Task details – What you return must match, exactly, the lines running from the one containing "Image resolution: width=1392" to the end of the data, both included, and must contain no pictures.
── Given data ──
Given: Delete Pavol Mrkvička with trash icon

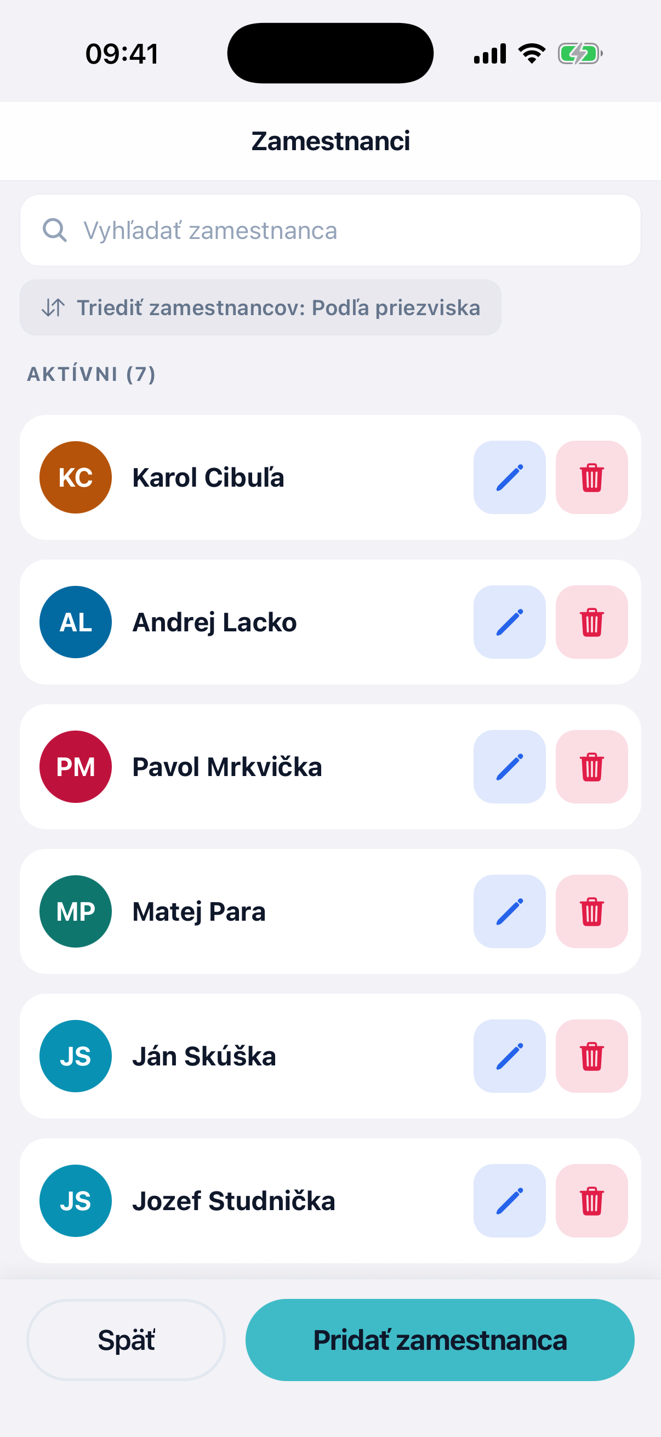Looking at the screenshot, I should (591, 766).
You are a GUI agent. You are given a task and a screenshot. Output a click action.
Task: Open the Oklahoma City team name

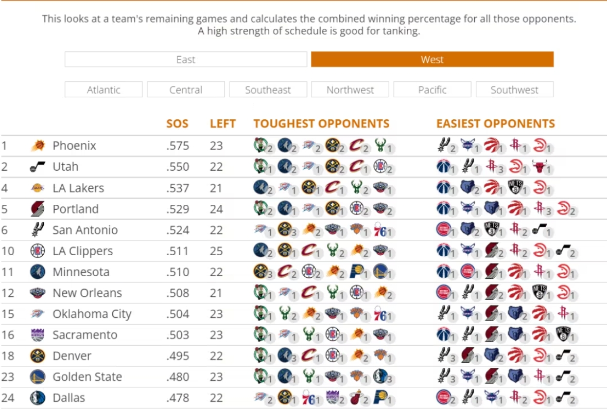(92, 314)
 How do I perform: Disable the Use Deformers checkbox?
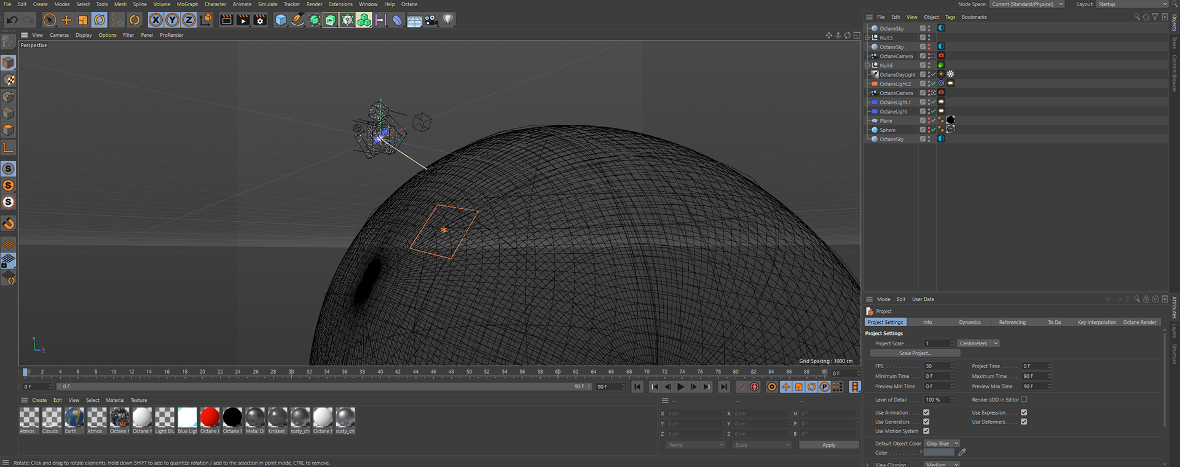pos(1024,422)
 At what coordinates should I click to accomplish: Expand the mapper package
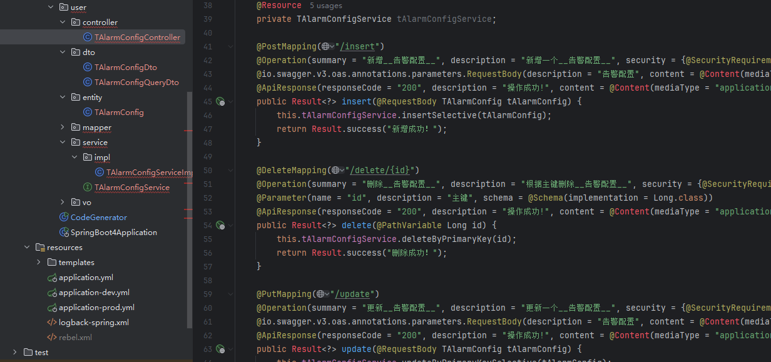(63, 128)
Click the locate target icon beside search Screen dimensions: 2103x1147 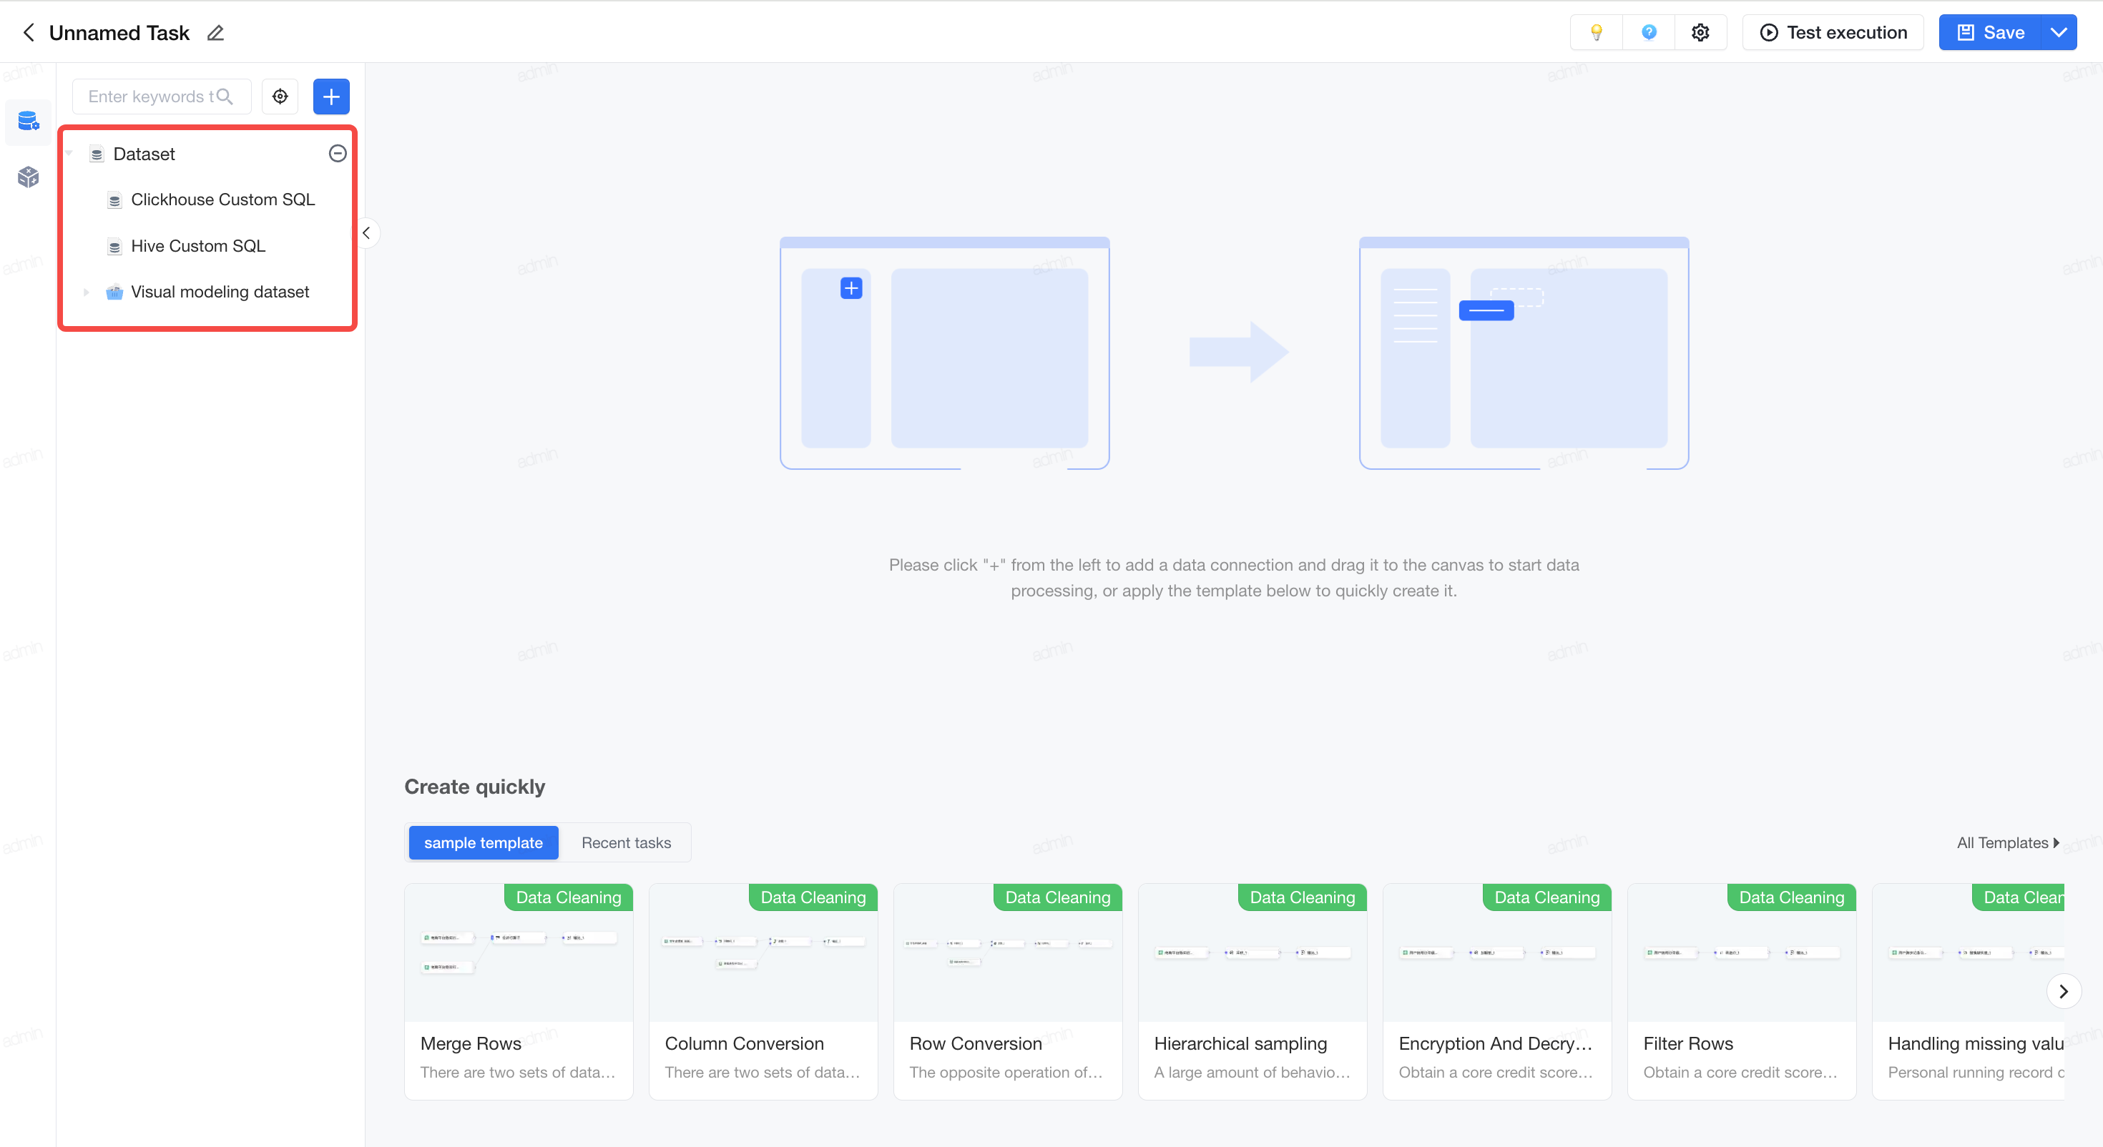coord(280,96)
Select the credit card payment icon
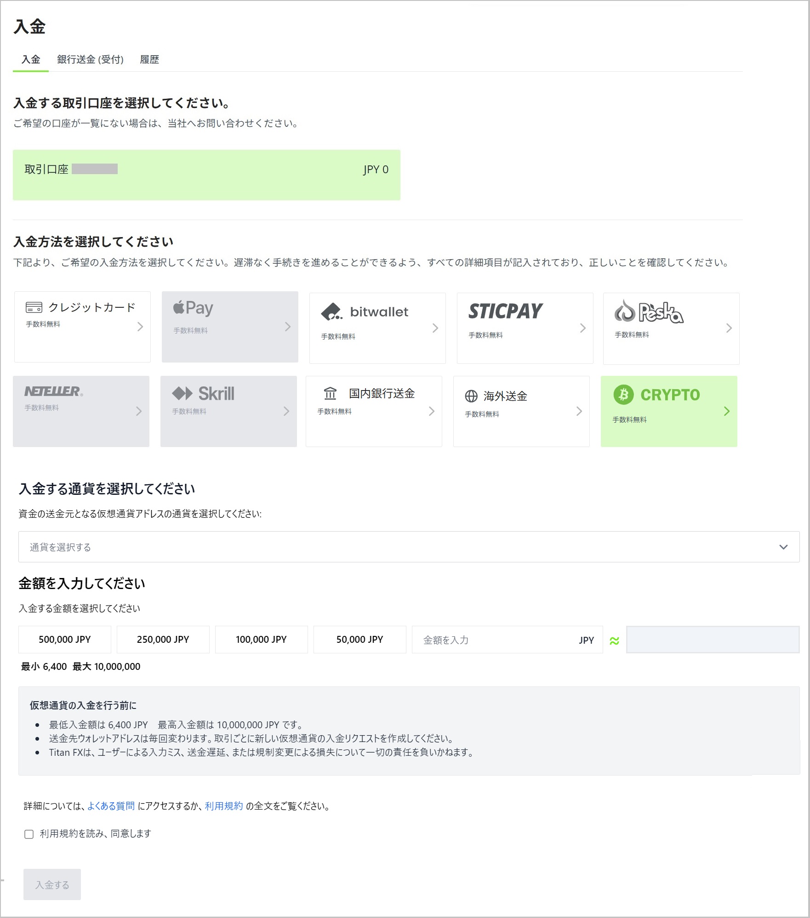 pyautogui.click(x=34, y=307)
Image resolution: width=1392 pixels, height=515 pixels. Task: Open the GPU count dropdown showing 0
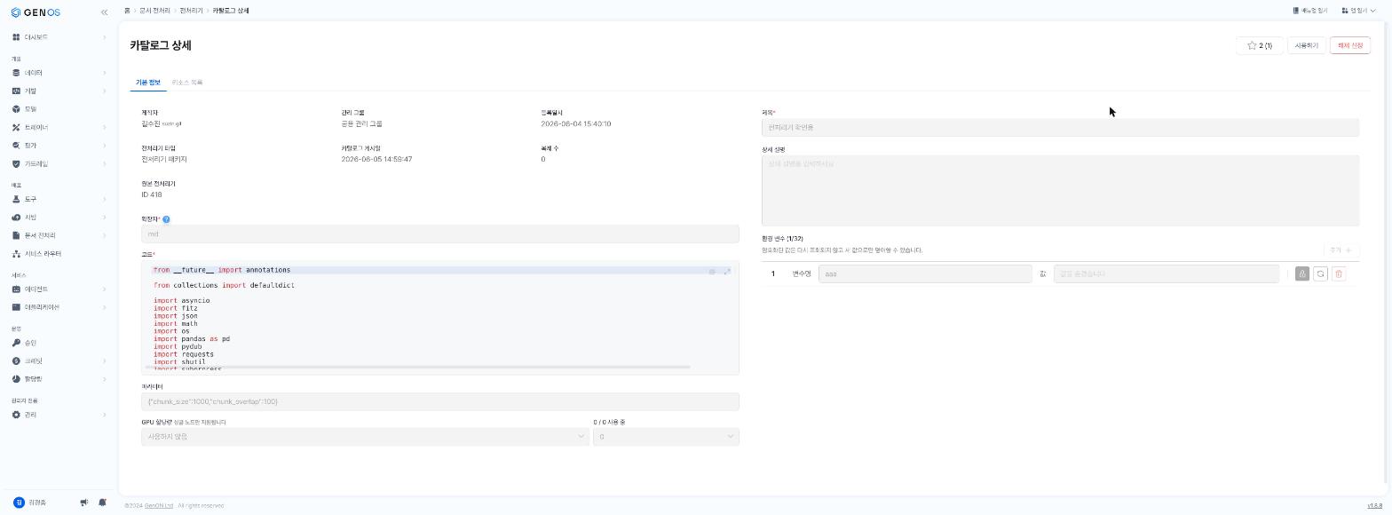click(x=666, y=437)
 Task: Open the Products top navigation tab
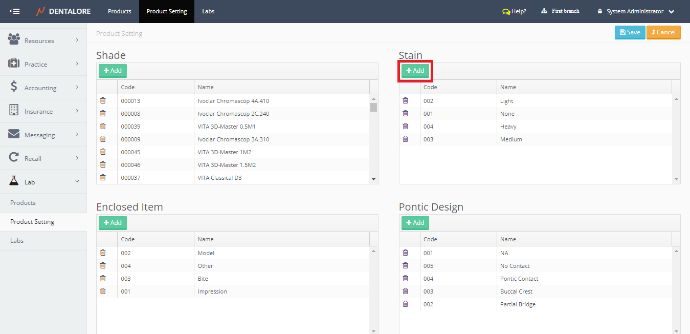[x=119, y=11]
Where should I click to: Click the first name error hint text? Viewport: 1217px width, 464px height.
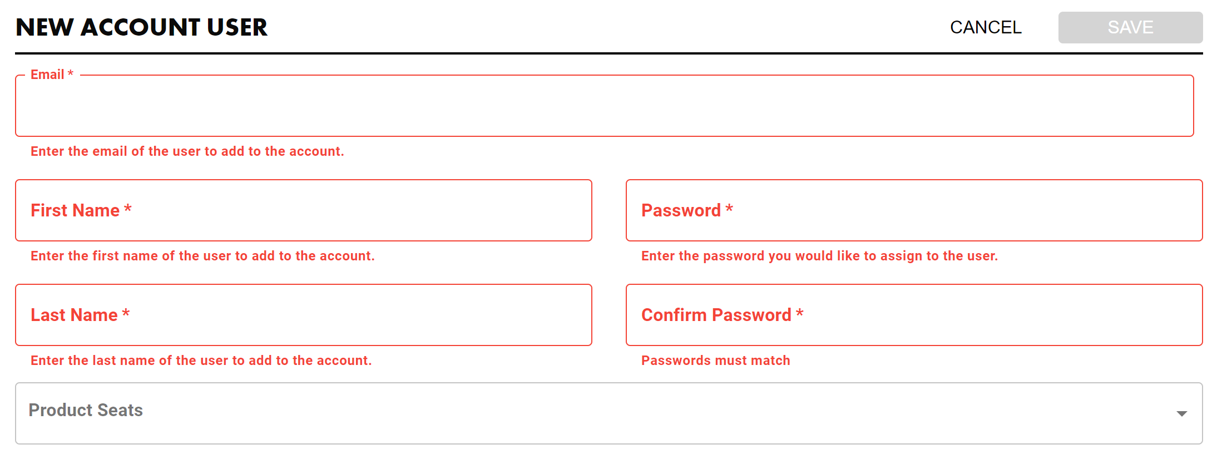coord(202,256)
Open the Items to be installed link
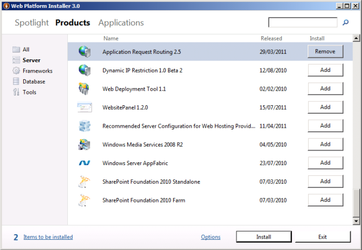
───
Answer –
Image resolution: width=1392 pixels, height=515 pixels. Task: Open the GPU count dropdown showing 0
click(x=666, y=437)
 Task: Open the Products top navigation tab
[x=119, y=11]
Where should I click to: Click the first name error hint text? Viewport: 1217px width, 464px height.
coord(202,256)
Open the Items to be installed link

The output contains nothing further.